Bollinger used the key to shut off the elevator before he stepped out of it. The cab would remain where it was, doors open, until he needed it again.
For the most part, the sixteenth floor was shrouded in darkness. An overhead fluorescent tube brightened the elevator alcove, but the only light in the corridor came from two dim red emergency exit bulbs, one at each end of the building.
Bollinger had anticipated the darkness. He took a pencil flashlight from an inside coat pocket, flicked it on.
Ten small businesses maintained offices on the sixteenth floor, six to the right and four to the left of the elevators. He went to the right. Two suites down the hall he found a door that bore the words CRAGMONT IMPORTS.
He turned off the flashlight and put it away.
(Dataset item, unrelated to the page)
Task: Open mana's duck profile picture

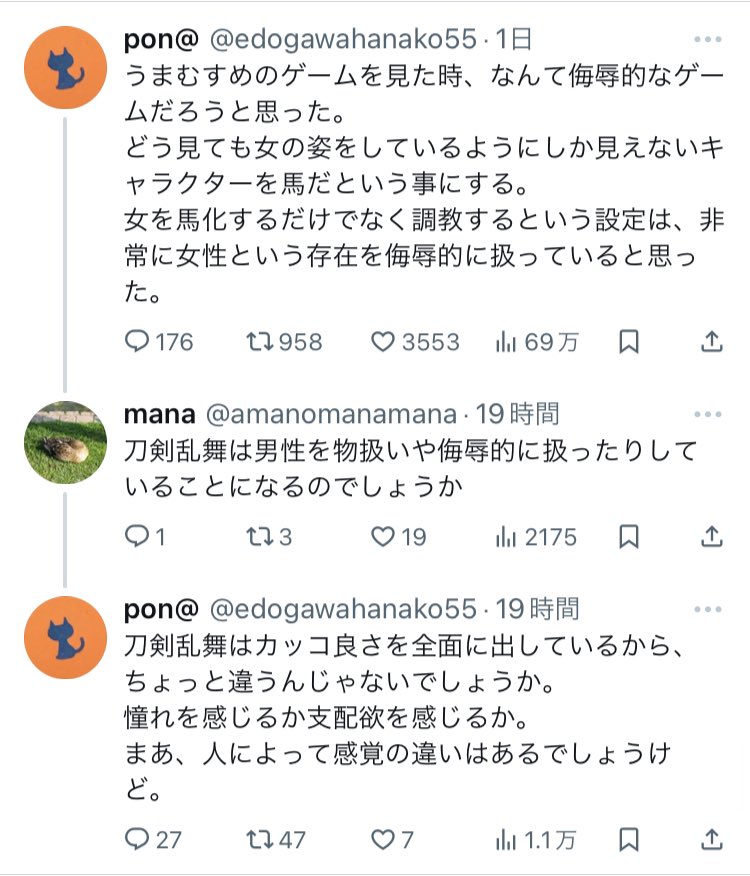Action: click(65, 441)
He took out the Walther PPK.
Christ, he thought, it’s going so smoothly. So easily. As soon as he finished at Cragmont Imports, he could go after the primary targets. Harris first. Then the woman. If she was good-looking ... well, he was so far ahead of schedule now that he had an hour to spare. An hour for the woman if she rated it. He was ready for a woman, full of energy and appetite and excitement. A woman, a table filled with good food, and a lot of fine whiskey. But mostly a woman. In an hour he could use her up, really use her up.